Summarize and Reflect on What You Heard

Your feedback provider will appreciate that you are really hearing what they are saying. Rather than using the little voice in your head to argue, deny, or formulate your response while they are speaking, focus on making sure that you understand the point of view you are receiving. You are also determining the validity of what you are really hearing.

Ask Questions to Clarify

Focus on questions to make sure that you understand the feedback. Once again, focus on understanding the feedback you are receiving, not on your next response. Your most appropriate response will frequently be a simple "thank you for letting me know."

Ask for Examples

Ask for these examples and stories so you know that you share meaning with the person providing feedback. When and where or under what circumstances did they perceive the actions about which they are providing feedback.

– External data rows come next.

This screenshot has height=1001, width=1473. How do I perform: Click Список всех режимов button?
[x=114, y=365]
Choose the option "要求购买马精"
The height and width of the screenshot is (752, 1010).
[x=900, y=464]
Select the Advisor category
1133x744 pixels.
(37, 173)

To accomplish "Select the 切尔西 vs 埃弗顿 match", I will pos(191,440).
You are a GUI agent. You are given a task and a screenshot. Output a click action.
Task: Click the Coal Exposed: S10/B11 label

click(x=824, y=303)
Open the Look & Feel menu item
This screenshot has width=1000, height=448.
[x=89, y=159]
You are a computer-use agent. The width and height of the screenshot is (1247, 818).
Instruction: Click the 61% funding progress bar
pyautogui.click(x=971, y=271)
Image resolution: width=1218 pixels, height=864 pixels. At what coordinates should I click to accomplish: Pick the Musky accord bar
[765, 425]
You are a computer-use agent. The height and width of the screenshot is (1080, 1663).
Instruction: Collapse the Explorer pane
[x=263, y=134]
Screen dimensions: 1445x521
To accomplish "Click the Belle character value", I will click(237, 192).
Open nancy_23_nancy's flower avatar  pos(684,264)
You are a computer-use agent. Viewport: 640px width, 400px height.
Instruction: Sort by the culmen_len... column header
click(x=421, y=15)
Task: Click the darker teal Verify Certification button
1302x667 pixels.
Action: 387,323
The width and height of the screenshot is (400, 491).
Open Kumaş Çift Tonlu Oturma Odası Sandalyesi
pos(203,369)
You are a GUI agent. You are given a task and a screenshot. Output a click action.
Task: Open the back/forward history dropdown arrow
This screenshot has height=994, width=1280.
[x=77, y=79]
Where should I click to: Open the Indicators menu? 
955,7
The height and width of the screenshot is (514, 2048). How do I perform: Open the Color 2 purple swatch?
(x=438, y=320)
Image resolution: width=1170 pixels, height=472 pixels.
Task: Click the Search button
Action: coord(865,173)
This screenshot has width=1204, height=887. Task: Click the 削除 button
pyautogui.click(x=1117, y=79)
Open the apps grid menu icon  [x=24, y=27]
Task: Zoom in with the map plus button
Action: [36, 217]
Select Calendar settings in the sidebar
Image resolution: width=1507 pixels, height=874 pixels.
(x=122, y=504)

Keep Things in Perspective

Just because a person gives you feedback, doesn't mean that their perception is right or even widely shared by other coworkers and bosses. Remember that they see your actions or hear your words and interpret them through their own perceptual screen and life experiences.

Be Approachable

People avoid giving feedback to those who are grumpy and dismissive. Your openness to feedback is evident through your body language, facial expressions, and welcoming manner. You can also request feedback verbally asking questions such as, "John, how did I do on that presentation? Was I clear?"

Check With Others

If only one person believes what you heard in the feedback about you, it may be just about him or her and their perceptions, not about you. For example, say, "Mary, Thomas told me that he perceived me as unwilling to engage in a discussion about the recommendations I made in our meeting. Did you share this perception? Or, depending on the openness of your workplace culture, "Mary, I received feedback that I was defensive about my recommendations during our meeting. What did you think?"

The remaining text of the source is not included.